In these investigations, which concerned the pigment nucleus both in chlorophyll and in haemoglobin, he has made several new and important observations regarding the pyrroles and their position in this nucleus; in particular, however, he has shown that from these two pigments the same parent porphyrin, “aetioporphyrin”, can be prepared, whose molecule has retained the essential characteristics of the pigment nucleus. By doing this he has produced the most interesting and decisive proof of the relationship between the two most biologically important pigments in Nature – haemoglobin and chlorophyll.
He has also prepared in a pure state and studied exhaustively the yellow pigments, the so-called carotenoids, which occur together with chlorophyll in the leaves of plants. By means of the results obtained regarding both these yellow pigments and the chlorophylls he has paved the way for new biological researches into the part played by the different leaf pigments in the assimilation of carbonic acid.

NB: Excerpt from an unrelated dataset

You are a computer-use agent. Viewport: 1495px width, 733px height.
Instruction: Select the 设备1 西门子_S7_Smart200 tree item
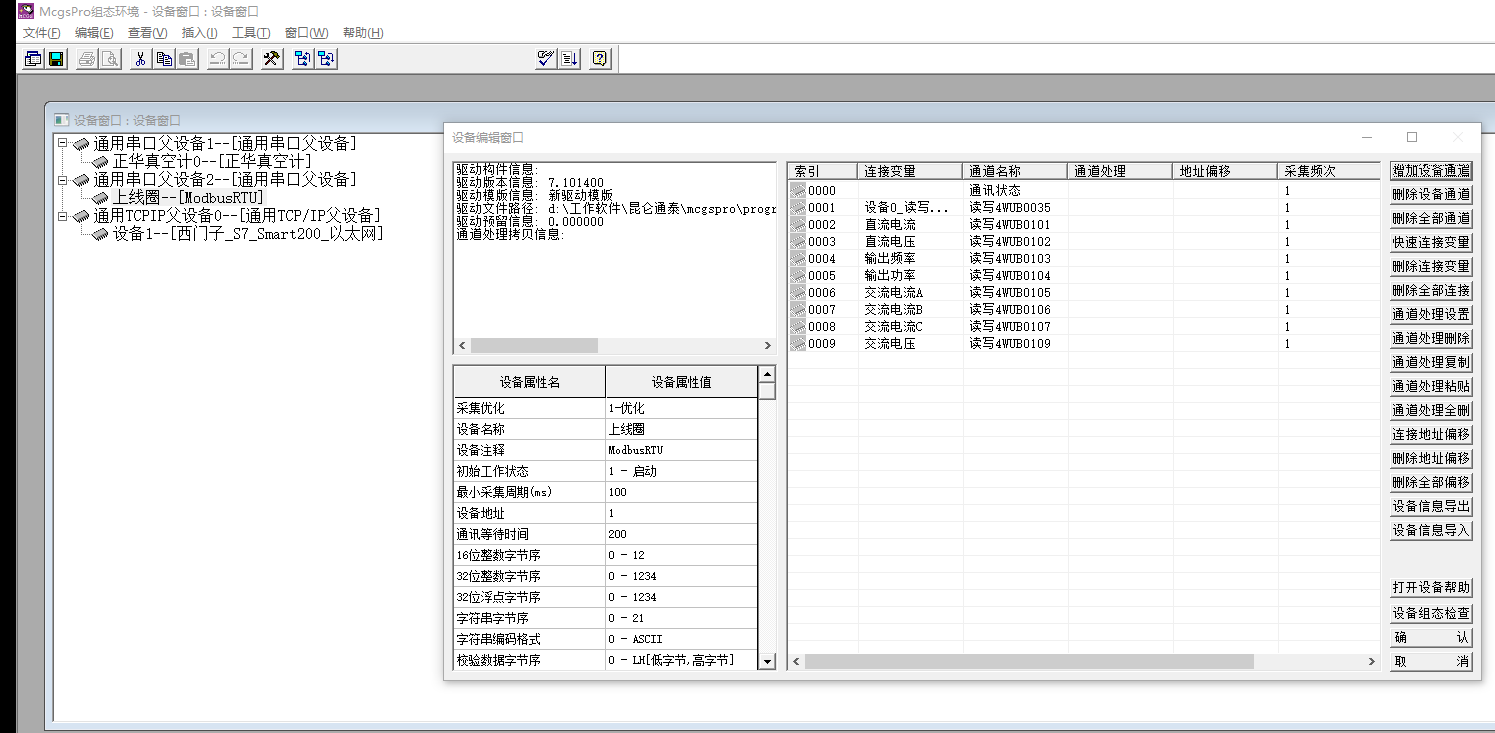point(247,234)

He has also studied with great success another group of plant pigments, namely: the blue and red pigments of flowers, the so-called “anthocyanins”. He has isolated the characteristic pigment and investigated its chemical nature from a rather large number of flowers, such as cornflower, roses, pelargonia, larkspur, hollyhock, etc., as well as from some fruits, such as bilberries, black grapes and cranberries. As a result, the anthocyanins have been shown to be glycosides, which can be split up into a kind of sugar – in most cases glucose – and a colour component, a “cyanidin”. Willstätter has elucidated the chemical structure of these cyanidins; he has proved in what their difference consists in the various flowers or fruits, and has also proved their close relationship with the yellow pigments, occurring in Nature, of the flavone or flavonol group. By the reduction of one such yellow pigment, quercetin, he has obtained the cyanidin which occurs in roses and cornflowers, and by chemical synthesis he has succeeded in preparing the cyanidin of the pelargonia, pelargonidin. He has shown the dependence of the flower pigments upon the reaction of the plant sap and has thus explained how one and the same anthocyanin can have a different colour in different flowers, as is the case with roses and cornflowers. The anthocyanin is in both cases the same, but in the rose it is bound to a plant acid and is therefore red, whereas in the cornflower it is bound to an alkali and is therefore blue.

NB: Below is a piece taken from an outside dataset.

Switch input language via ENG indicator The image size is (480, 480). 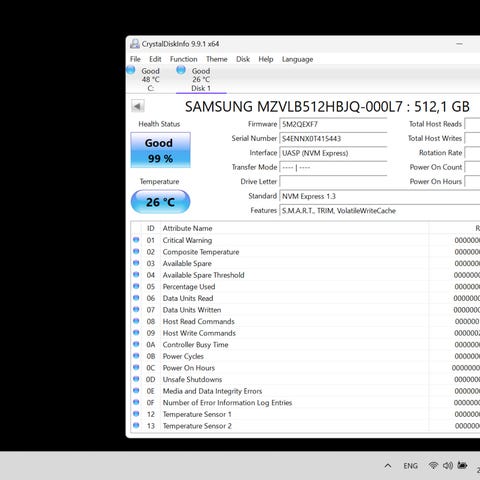[410, 466]
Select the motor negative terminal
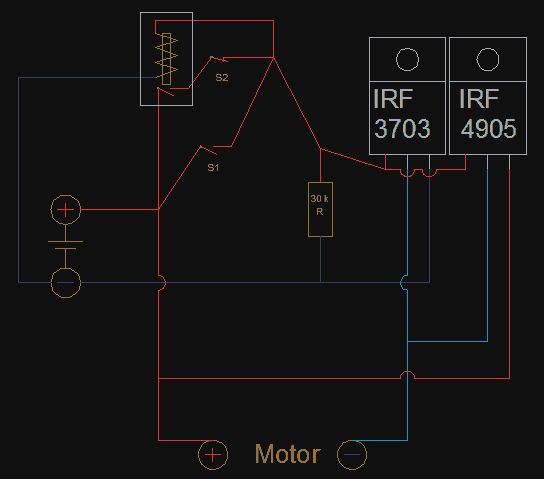 (x=352, y=455)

By extending his investigations to the yellow pigments of flowers as well, and by quantitative determination of the anthocyanins in certain kinds he has shown that the difference in the colour which the flowers assume in Nature or under the care of the grower depend upon several different circumstances, such as the appearance of several different anthocyanins in the same kind, great variations in anthocyanin content, different reaction of the cell sap and the simultaneous presence of different quantities of yellow pigments, which latter can again differ from one another in types.

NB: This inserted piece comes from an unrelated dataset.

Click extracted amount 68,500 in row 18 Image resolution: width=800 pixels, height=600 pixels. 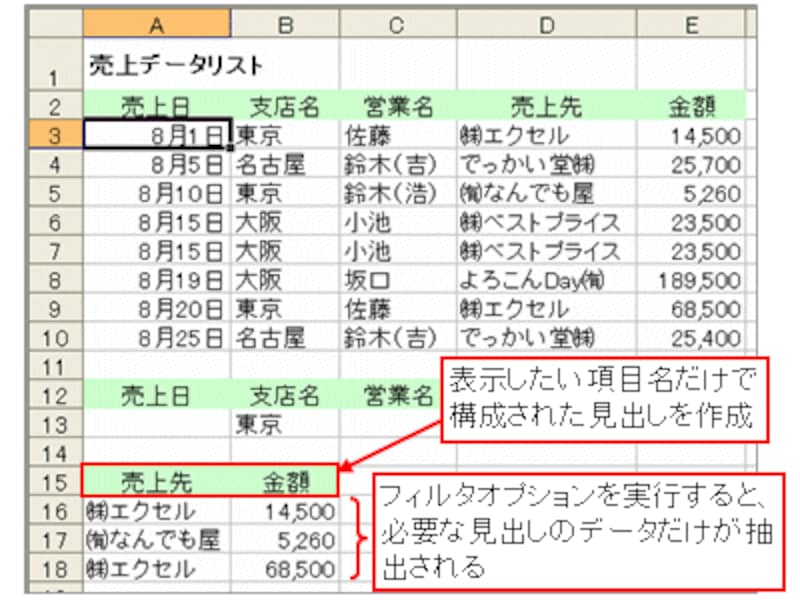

In this field of plant-pigment chemistry, Willstätter’s investigations can also be regarded as pioneering; the most comprehensive and the most important are, however, his investigations on chlorophyll, by which he has not only succeeded in unravelling the chemical structure of this substance, but also laid the sound scientific foundation for continued successful research into this extremely important field of plant chemistry.